(Task goal)
Copy out the records below, swapping every "computer-use agent" for "screen assistant" and leaving everything else untouched.

· · · · · · ·

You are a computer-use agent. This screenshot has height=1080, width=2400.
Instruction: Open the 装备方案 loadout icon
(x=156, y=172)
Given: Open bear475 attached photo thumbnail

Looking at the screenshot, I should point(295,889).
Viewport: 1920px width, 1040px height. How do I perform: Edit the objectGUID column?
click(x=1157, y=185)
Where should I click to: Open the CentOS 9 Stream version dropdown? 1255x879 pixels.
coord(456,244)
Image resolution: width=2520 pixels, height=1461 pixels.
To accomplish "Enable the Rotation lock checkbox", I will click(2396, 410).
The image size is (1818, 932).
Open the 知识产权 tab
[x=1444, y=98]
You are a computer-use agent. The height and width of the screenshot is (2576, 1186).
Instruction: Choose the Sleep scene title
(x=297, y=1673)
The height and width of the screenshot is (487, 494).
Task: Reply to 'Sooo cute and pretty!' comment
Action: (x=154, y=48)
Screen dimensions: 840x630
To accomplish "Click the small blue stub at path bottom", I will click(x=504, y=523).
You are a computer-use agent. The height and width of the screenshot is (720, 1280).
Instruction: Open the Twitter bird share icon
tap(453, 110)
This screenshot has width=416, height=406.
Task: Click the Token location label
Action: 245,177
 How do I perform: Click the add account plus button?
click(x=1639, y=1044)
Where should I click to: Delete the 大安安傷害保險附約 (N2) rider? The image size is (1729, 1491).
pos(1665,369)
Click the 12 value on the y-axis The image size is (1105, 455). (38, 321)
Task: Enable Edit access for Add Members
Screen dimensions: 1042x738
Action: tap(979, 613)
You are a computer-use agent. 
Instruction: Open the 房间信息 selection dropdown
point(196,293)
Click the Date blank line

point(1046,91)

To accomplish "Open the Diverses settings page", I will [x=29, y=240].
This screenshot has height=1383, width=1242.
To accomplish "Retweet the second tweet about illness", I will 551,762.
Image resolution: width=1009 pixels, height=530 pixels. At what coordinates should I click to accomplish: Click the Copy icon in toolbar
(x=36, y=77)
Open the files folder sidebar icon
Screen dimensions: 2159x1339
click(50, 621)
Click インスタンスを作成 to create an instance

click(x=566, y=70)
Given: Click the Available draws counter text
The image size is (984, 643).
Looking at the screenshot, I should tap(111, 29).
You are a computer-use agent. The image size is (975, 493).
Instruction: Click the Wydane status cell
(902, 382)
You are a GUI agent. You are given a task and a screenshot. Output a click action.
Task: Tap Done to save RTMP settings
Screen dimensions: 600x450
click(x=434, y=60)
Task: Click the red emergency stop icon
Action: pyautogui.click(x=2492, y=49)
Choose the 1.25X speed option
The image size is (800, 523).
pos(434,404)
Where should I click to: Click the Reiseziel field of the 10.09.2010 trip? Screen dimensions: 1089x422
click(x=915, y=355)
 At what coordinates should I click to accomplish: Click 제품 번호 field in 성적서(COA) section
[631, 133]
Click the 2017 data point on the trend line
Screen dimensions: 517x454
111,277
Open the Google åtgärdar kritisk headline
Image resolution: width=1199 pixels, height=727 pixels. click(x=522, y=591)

· · · · · · ·

(Solution for this exercise)
You are a screen assistant. This screenshot has height=1080, width=2400.
Instruction: Open the 装备方案 loadout icon
(x=156, y=172)
Given: Open bear475 attached photo thumbnail

Looking at the screenshot, I should point(295,889).
Viewport: 1920px width, 1040px height. How do I perform: Edit the objectGUID column?
click(x=1157, y=185)
Where should I click to: Open the CentOS 9 Stream version dropdown? 1255x879 pixels.
coord(456,244)
Image resolution: width=2520 pixels, height=1461 pixels.
To accomplish "Enable the Rotation lock checkbox", I will click(2396, 410).
The image size is (1818, 932).
Open the 知识产权 tab
[x=1444, y=98]
You are a screen assistant. The height and width of the screenshot is (2576, 1186).
Instruction: Choose the Sleep scene title
(x=297, y=1673)
The height and width of the screenshot is (487, 494).
Task: Reply to 'Sooo cute and pretty!' comment
Action: (x=154, y=48)
Screen dimensions: 840x630
To accomplish "Click the small blue stub at path bottom", I will click(x=504, y=523).
You are a screen assistant. The height and width of the screenshot is (720, 1280).
Instruction: Open the Twitter bird share icon
tap(453, 110)
This screenshot has width=416, height=406.
Task: Click the Token location label
Action: 245,177
 How do I perform: Click the add account plus button?
click(x=1639, y=1044)
Where should I click to: Delete the 大安安傷害保險附約 (N2) rider? The image size is (1729, 1491).
pos(1665,369)
Click the 12 value on the y-axis The image size is (1105, 455). (38, 321)
Task: Enable Edit access for Add Members
Screen dimensions: 1042x738
Action: tap(979, 613)
You are a screen assistant. 
Instruction: Open the 房间信息 selection dropdown
point(196,293)
Click the Date blank line

point(1046,91)

To accomplish "Open the Diverses settings page", I will [x=29, y=240].
This screenshot has height=1383, width=1242.
To accomplish "Retweet the second tweet about illness", I will 551,762.
Image resolution: width=1009 pixels, height=530 pixels. At what coordinates should I click to accomplish: Click the Copy icon in toolbar
(x=36, y=77)
Open the files folder sidebar icon
Screen dimensions: 2159x1339
click(50, 621)
Click インスタンスを作成 to create an instance

click(x=566, y=70)
Given: Click the Available draws counter text
The image size is (984, 643).
Looking at the screenshot, I should tap(111, 29).
You are a screen assistant. The image size is (975, 493).
Instruction: Click the Wydane status cell
(902, 382)
You are a GUI agent. You are given a task and a screenshot. Output a click action.
Task: Tap Done to save RTMP settings
Screen dimensions: 600x450
click(x=434, y=60)
Task: Click the red emergency stop icon
Action: pyautogui.click(x=2492, y=49)
Choose the 1.25X speed option
The image size is (800, 523).
pos(434,404)
Where should I click to: Click the Reiseziel field of the 10.09.2010 trip? Screen dimensions: 1089x422
click(x=915, y=355)
 At what coordinates should I click to accomplish: Click 제품 번호 field in 성적서(COA) section
[631, 133]
Click the 2017 data point on the trend line
Screen dimensions: 517x454
111,277
Open the Google åtgärdar kritisk headline
Image resolution: width=1199 pixels, height=727 pixels. click(x=522, y=591)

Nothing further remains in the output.